Required work
Scan the entries and copy each line where the word "pixels" is present.

Source records
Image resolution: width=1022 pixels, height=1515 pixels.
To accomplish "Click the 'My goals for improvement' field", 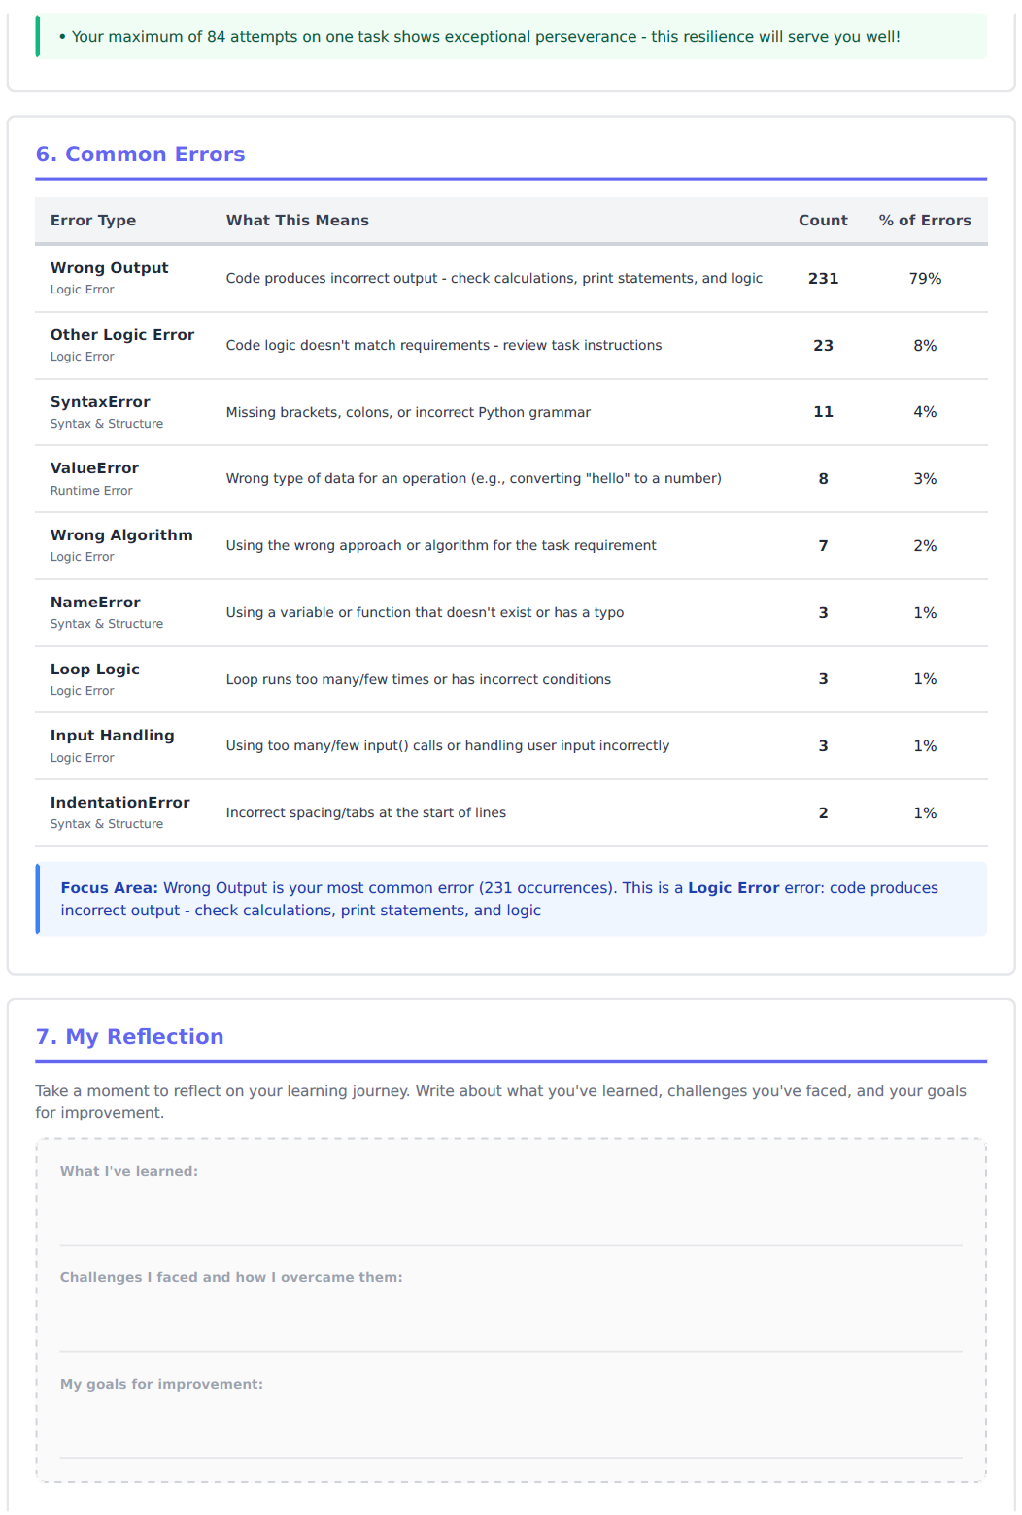I will (511, 1427).
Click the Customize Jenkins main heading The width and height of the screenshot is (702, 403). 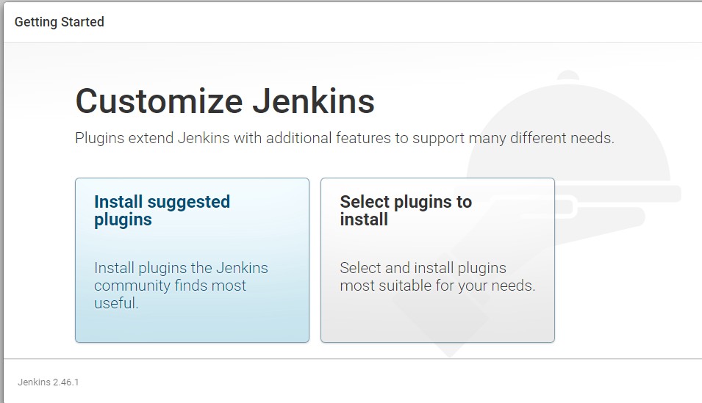pos(225,101)
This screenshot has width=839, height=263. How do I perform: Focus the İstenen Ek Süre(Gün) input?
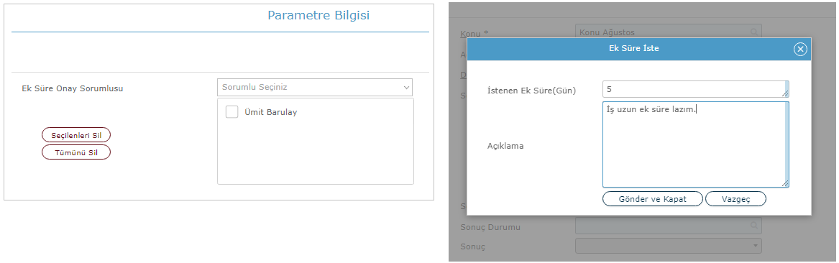point(696,89)
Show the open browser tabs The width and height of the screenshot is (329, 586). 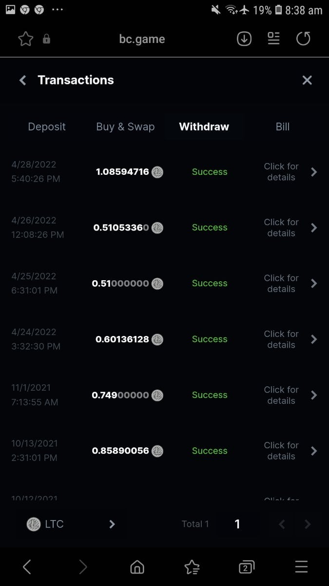tap(247, 567)
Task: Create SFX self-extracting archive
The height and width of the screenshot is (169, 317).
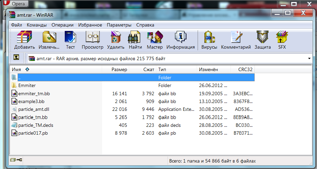Action: point(282,40)
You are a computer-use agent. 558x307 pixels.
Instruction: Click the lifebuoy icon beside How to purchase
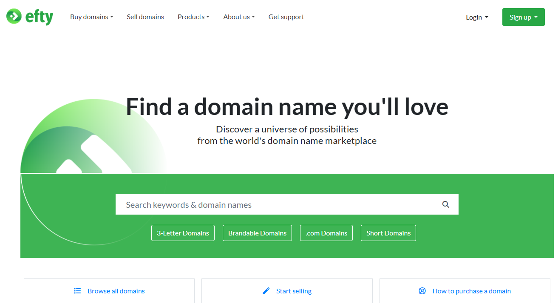[x=422, y=291]
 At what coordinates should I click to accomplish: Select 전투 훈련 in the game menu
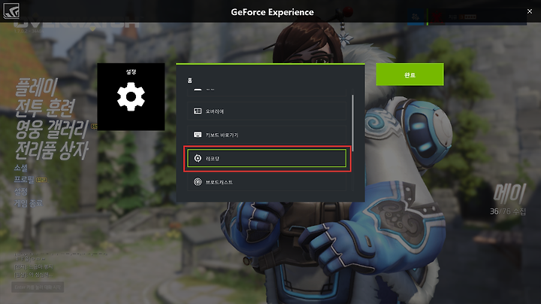pos(45,108)
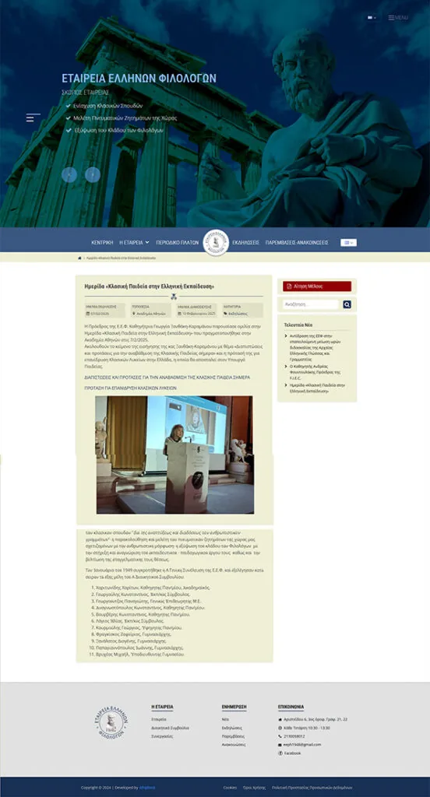Open the Cookies footer link
Screen dimensions: 430x797
tap(230, 788)
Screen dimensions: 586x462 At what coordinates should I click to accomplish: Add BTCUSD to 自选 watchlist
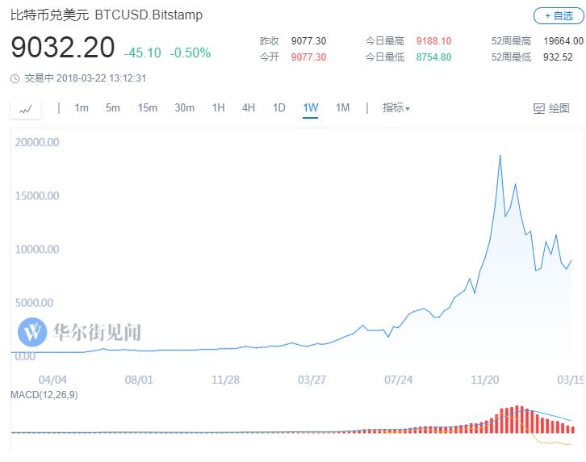(x=558, y=15)
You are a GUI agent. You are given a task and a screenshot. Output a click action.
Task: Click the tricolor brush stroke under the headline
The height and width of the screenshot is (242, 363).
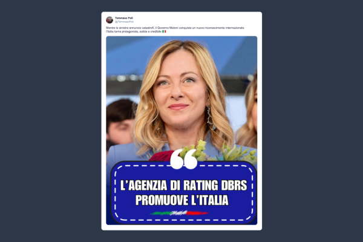pos(179,213)

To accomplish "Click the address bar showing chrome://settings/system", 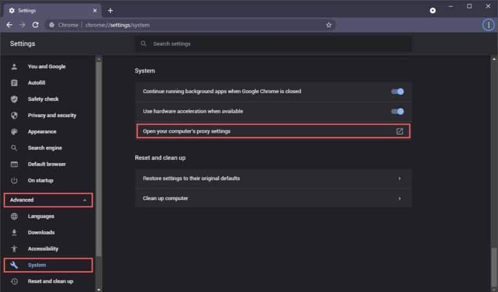I will point(195,25).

Reply to the exercise
Image resolution: width=1022 pixels, height=1515 pixels.
You are a computer-use agent. 558x307 pixels.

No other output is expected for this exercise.